LA VALLÉE DES ÉLASTOMÈRES AU TRAVAIL

Déjà, en 2013, le CTTÉI a publié l’Étude pour la mise en valeur des résidus de caoutchouc pour la Vallée des Élastomères, pôle d’expertise regroupant près de 30 entreprises qui est soutenu financièrement par le ministère de l’Économie, de l’Innovation et de l’Énergie en vue de favoriser l’innovation, le développement et la circularité de la filière.

En 2023, le directeur de la Vallée des Élastomères, Michel Rousseau, a mandaté le CTTÉI afin qu’il mette à jour les connaissances et étudie des pistes d’amélioration pour la valorisation. Cette initiative démontre que les acteurs de la filière se mobilisent pour atteindre les objectifs gouvernementaux de carboneutralité à l’horizon 2050.

Le CTTÉI a ainsi procédé l’an dernier à la cartographie des résidus d’élastomères au Québec, puis à la définition de solutions de valorisation.

RECYCLAGE À HAUT POTENTIEL : TRAVAILLONS ENSEMBLE

En raison de la grande diversité des élastomères que l’on retrouve parmi les résidus industriels, le recyclage par une entreprise unique et isolée est difficile. Les procédés de production actuels sont propres à chaque usine et plutôt conçus pour l’utilisation de matière première vierge. La mutualisation des efforts des acteurs de l’industrie est donc un facteur clé pour le rehaussement des pratiques.

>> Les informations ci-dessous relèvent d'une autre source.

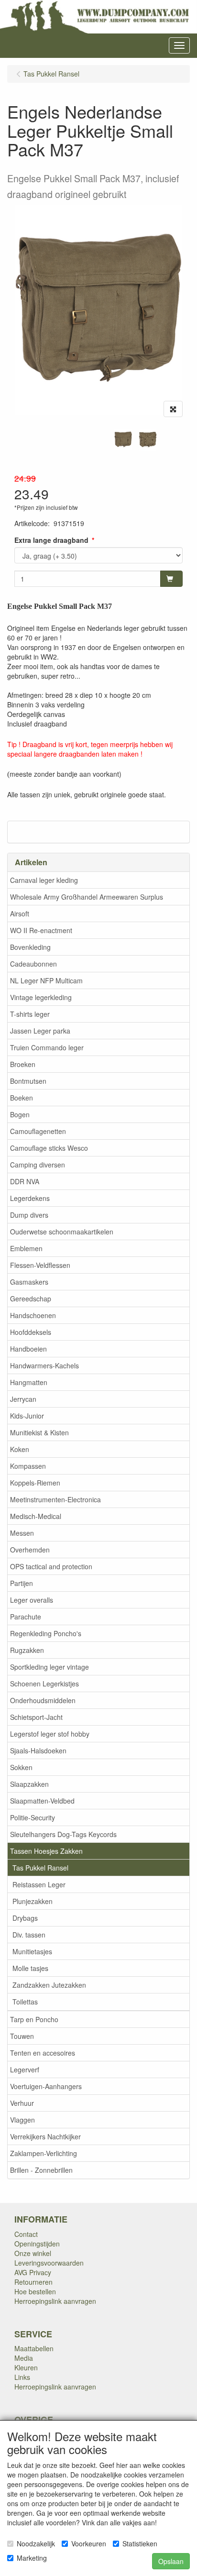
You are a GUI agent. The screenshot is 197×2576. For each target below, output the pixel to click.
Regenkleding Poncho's (45, 1633)
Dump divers (29, 1215)
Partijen (21, 1583)
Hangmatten (28, 1382)
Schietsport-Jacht (36, 1717)
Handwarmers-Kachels (44, 1365)
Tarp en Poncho (34, 2019)
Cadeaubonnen (33, 964)
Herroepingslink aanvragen (55, 2301)
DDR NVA (24, 1181)
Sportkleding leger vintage (49, 1667)
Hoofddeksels (30, 1332)
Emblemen (26, 1248)
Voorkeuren (88, 2543)
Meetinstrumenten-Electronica (55, 1499)
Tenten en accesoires (42, 2053)
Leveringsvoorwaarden (49, 2263)
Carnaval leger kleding (44, 880)
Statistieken (139, 2543)
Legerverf (24, 2069)
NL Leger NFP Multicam (46, 980)
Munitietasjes (32, 1951)
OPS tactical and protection (51, 1566)
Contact (26, 2234)
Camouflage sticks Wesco (49, 1148)
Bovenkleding (30, 947)
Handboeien (28, 1349)
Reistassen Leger (39, 1884)
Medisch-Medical (35, 1516)
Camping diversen (37, 1164)
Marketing (32, 2558)
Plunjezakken (32, 1901)
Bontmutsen (28, 1081)
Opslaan (171, 2561)
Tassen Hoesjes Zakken (46, 1851)
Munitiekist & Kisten (39, 1432)
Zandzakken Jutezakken (49, 1985)
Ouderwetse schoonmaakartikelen (61, 1231)
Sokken (21, 1767)
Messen (22, 1533)
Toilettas (25, 2001)
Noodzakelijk (36, 2543)
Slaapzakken (29, 1784)
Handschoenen (33, 1315)
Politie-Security (32, 1817)
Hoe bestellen (35, 2291)
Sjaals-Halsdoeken (38, 1750)
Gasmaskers (29, 1282)
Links (22, 2377)
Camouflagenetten (38, 1131)
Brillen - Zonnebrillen (41, 2170)
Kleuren (26, 2367)
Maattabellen (34, 2348)
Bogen (20, 1114)
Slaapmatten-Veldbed (42, 1800)
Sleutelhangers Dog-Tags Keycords (63, 1834)
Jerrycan (23, 1399)
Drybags (25, 1918)
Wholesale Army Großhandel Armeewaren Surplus (86, 897)
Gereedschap (30, 1298)
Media (23, 2358)
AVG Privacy (32, 2272)
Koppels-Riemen (35, 1482)
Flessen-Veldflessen (40, 1265)
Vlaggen (22, 2120)
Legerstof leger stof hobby (49, 1734)
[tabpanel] (123, 440)
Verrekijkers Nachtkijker (45, 2136)
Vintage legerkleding (41, 997)
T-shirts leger (30, 1014)
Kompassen (28, 1466)
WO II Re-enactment (41, 930)
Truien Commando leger (47, 1047)
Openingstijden (37, 2243)
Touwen (22, 2036)
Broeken (22, 1064)
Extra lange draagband (51, 540)
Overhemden (30, 1549)
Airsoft (19, 913)
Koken (19, 1449)
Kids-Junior (27, 1415)
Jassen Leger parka (40, 1030)
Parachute (25, 1616)
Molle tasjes (30, 1968)
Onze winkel (32, 2253)
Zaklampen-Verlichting (43, 2153)
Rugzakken (27, 1650)
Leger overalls (31, 1600)
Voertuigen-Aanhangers (46, 2086)
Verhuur (22, 2103)
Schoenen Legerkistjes (44, 1683)
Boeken (21, 1097)
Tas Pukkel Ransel (40, 1867)
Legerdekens (30, 1198)
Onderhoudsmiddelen (43, 1700)
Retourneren (33, 2282)
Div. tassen (28, 1934)
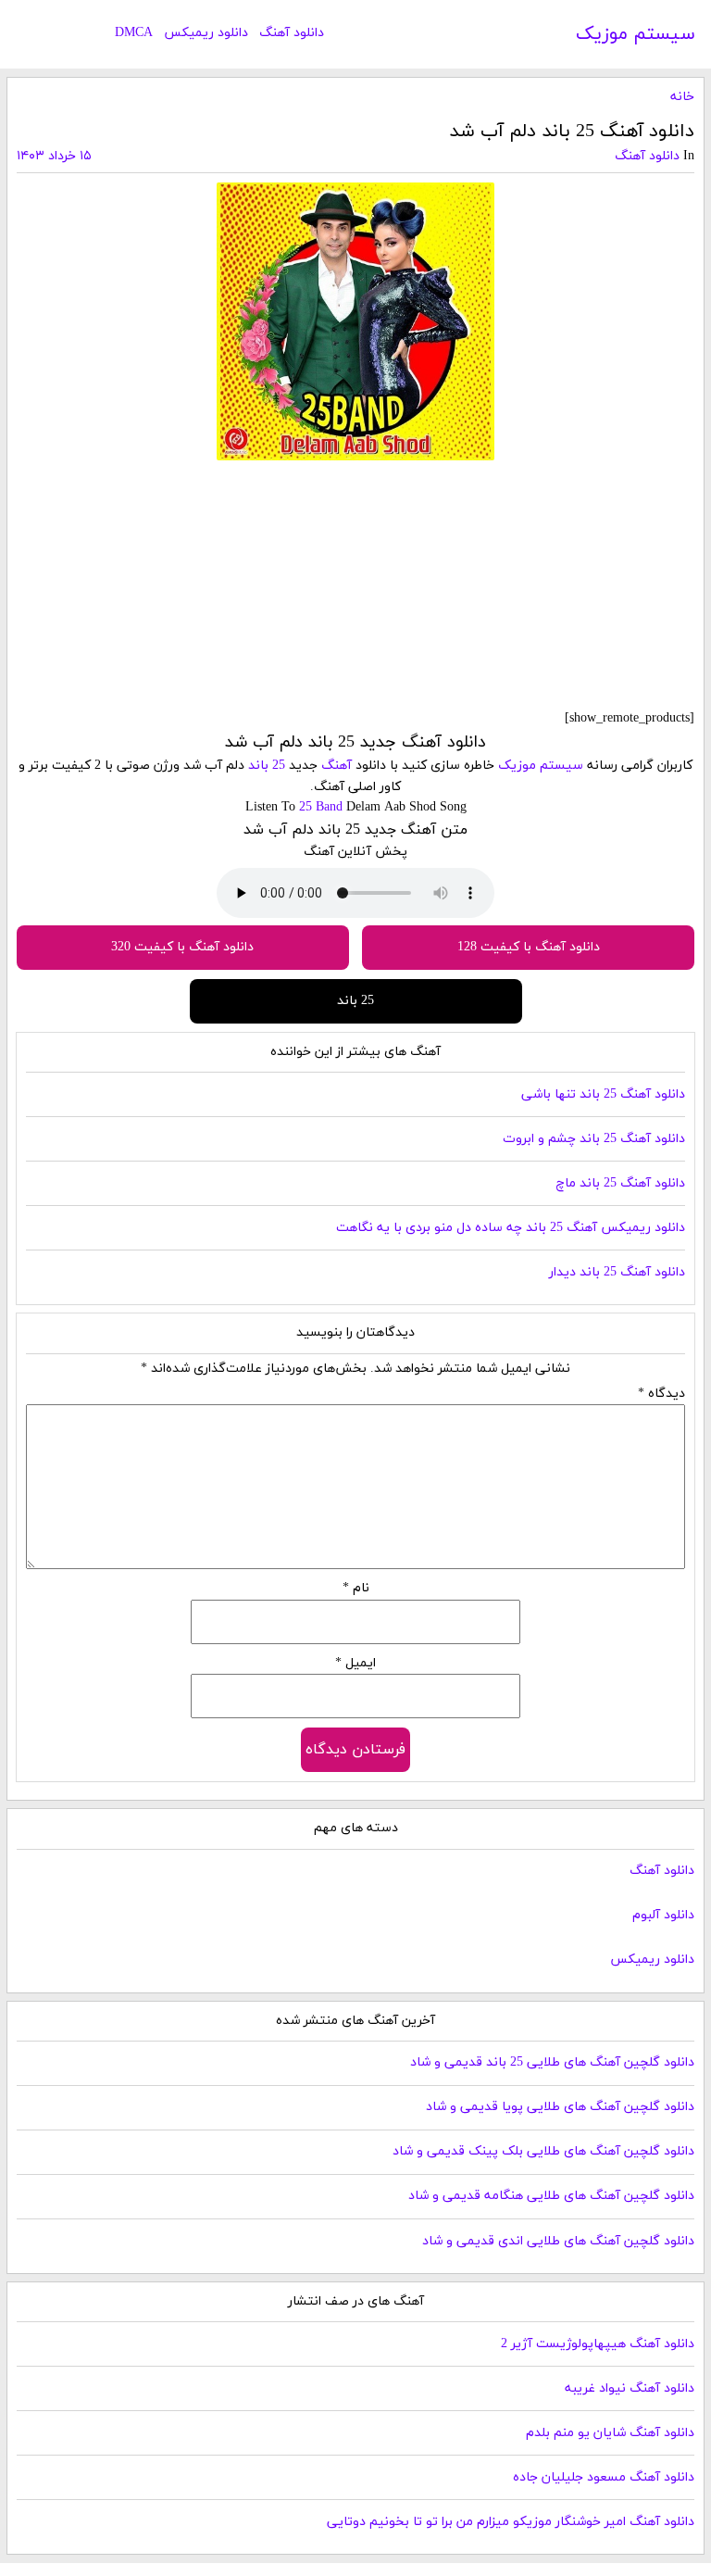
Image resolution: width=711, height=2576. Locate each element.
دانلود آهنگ (291, 33)
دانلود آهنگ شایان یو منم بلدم (610, 2433)
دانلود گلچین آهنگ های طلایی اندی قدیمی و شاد (558, 2241)
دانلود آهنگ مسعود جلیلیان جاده (603, 2477)
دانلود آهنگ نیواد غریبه (629, 2388)
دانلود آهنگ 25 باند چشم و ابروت (594, 1139)
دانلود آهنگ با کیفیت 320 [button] (182, 947)
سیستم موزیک (635, 34)
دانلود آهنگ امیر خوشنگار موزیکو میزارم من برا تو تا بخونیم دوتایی (510, 2522)
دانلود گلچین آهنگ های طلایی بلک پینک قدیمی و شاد (543, 2151)
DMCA (134, 33)
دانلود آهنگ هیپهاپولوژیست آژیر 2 (597, 2344)
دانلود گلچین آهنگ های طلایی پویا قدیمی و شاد (560, 2107)
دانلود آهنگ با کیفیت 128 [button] (528, 947)
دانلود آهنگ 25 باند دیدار (617, 1272)
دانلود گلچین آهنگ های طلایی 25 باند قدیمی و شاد (552, 2062)
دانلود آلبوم (663, 1915)
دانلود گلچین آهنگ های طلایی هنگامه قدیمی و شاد (551, 2196)
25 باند (266, 765)
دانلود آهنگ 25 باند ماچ (620, 1183)
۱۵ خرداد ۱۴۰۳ (54, 156)
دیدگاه (661, 1393)
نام (356, 1588)
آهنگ (336, 765)
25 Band (321, 807)
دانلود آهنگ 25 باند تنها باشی (603, 1094)
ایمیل (355, 1663)
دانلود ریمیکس (206, 33)
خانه (682, 97)
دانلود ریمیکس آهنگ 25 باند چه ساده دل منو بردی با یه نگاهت (510, 1228)
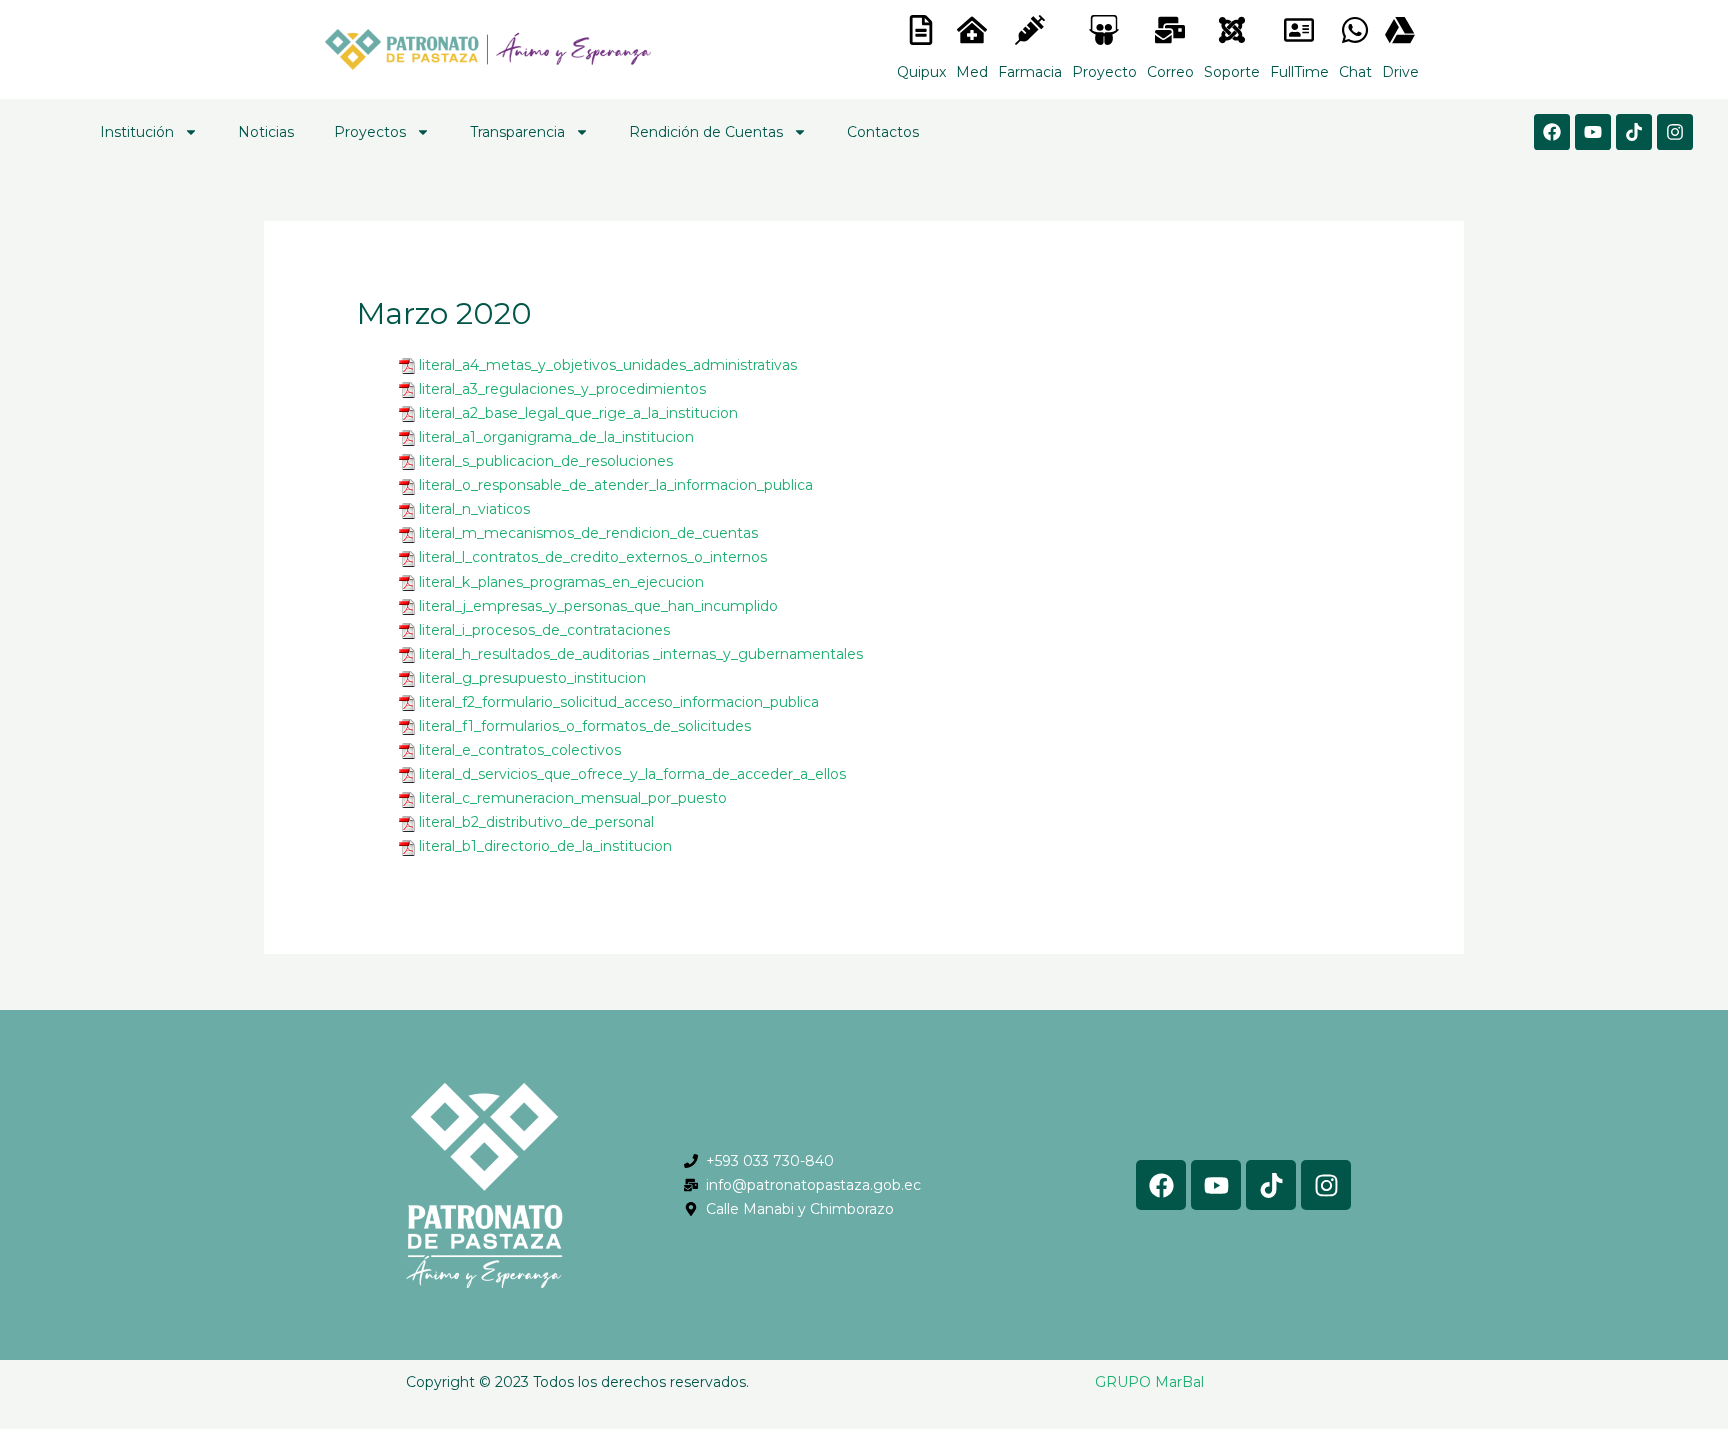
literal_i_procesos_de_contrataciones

La filière recycle bien sur le plan du volume, mais fait souvent du sous-recyclage. Les études menées démontrent un grand potentiel de recyclage à plus grande valeur. De nouveaux procédés peuvent aider : la dévulcanisation, la cryogénie et la pyrolyse sont des techniques qui pourraient rendre possible la fabrication de produits à valeur ajoutée. Citons par exemple un procédé de dévulcanisation, celui de Levgum, en Israël, qui aboutirait à la production d’une matière première non vierge plus compétitive que la matière vierge : le coût d’achat du caoutchouc granulé recyclé s’élèverait à environ 800 $ CA par tonne, alors que le caoutchouc vierge coûte de 2 600 $ CA à 3 400 $ CA par tonne.

L’intégration de poudrette dans la fabrication de pneus neufs, de bitume ou encore d’un mélange composite intégrant du plastique demeure intéressante. Et la valorisation énergétique en cimenterie peut également être effectuée en dernier recours selon la hiérarchie des 3RV. 

Les cinq scénarios désirables définis doivent maintenant être approfondis par une étude technico-économique : CAPEX-OPEX (dépenses d’exploitation et d’investissement), quantification des gains et des avantages environnementaux (dont un bilan des GES), modélisation des flux de matières résiduelles, etc.

Bref, grâce au travail effectué ensemble en 2023, la Vallée des Élastomères et ses membres sont en mesure de poser des gestes éclairés en vue de dévier de l’enfouissement les résidus de caoutchouc, et cela, dans une perspective d’économie circulaire.